(Source records)
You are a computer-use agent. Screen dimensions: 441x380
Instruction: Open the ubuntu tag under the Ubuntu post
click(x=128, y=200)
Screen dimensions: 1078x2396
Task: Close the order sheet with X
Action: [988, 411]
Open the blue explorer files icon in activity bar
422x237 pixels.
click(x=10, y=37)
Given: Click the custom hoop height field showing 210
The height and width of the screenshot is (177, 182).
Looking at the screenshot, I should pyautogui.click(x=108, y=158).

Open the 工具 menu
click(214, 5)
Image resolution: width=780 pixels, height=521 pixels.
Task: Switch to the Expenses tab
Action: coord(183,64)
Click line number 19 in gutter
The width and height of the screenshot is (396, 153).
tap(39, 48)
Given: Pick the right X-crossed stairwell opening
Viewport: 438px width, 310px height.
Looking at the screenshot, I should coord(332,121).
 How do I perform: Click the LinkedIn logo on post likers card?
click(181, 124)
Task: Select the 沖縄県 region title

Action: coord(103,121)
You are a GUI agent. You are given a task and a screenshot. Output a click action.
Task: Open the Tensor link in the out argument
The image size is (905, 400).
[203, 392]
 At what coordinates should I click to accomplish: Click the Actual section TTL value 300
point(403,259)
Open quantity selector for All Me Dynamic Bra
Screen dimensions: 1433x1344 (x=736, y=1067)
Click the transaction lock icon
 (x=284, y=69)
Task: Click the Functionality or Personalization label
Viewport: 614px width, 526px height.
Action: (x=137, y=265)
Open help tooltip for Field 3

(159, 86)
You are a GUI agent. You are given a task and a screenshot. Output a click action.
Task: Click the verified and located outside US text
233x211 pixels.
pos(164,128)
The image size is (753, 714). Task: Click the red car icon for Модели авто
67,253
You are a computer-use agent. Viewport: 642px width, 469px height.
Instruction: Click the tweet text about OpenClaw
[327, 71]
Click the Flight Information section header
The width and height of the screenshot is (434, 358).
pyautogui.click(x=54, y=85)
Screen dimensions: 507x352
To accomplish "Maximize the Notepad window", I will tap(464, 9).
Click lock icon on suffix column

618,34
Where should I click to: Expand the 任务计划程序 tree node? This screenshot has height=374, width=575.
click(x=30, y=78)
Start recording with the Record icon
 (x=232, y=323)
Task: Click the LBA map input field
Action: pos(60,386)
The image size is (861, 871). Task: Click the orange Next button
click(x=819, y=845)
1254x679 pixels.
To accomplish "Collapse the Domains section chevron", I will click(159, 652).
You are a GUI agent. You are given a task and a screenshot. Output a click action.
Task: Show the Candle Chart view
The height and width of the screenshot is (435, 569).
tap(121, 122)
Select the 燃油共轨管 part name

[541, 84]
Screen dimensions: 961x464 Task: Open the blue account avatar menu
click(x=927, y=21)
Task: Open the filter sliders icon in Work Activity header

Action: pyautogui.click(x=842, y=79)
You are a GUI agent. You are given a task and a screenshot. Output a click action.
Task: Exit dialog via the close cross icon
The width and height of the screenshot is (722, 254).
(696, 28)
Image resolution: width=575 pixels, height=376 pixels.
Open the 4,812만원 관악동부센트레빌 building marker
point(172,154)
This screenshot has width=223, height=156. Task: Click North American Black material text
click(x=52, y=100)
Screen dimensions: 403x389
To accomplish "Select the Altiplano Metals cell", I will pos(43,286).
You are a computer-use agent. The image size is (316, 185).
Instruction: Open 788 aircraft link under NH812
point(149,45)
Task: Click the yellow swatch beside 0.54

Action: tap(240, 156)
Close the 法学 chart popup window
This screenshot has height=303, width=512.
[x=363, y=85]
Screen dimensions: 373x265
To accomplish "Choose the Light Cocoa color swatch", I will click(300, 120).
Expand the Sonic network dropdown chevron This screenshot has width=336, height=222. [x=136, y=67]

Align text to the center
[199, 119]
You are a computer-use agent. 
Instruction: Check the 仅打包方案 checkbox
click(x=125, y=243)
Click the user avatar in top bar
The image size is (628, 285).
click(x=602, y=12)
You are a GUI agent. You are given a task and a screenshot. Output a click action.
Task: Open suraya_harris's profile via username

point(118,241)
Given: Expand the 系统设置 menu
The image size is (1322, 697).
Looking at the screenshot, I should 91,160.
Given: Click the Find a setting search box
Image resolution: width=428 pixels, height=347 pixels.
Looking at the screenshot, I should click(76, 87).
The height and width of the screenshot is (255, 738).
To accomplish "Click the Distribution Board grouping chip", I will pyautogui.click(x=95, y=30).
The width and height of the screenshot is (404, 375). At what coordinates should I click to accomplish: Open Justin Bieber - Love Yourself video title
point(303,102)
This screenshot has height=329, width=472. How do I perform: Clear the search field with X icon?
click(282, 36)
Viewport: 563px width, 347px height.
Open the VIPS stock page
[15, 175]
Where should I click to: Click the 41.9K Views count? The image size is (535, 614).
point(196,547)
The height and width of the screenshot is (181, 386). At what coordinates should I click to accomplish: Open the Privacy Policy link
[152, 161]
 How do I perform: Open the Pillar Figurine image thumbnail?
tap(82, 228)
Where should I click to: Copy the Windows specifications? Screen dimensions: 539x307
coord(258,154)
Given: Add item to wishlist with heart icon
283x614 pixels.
(End Source records)
**Work to complete**.
Only the lines from the one containing "The height and width of the screenshot is (181, 386)." through the last line of the records are to be set down, exactly as they appear.

**Output for this exercise**.
The height and width of the screenshot is (181, 386). At what coordinates should I click to accomplish: Open the Privacy Policy link
[152, 161]
 How do I perform: Open the Pillar Figurine image thumbnail?
tap(82, 228)
Where should I click to: Copy the Windows specifications? Screen dimensions: 539x307
coord(258,154)
Given: Add item to wishlist with heart icon
283x614 pixels.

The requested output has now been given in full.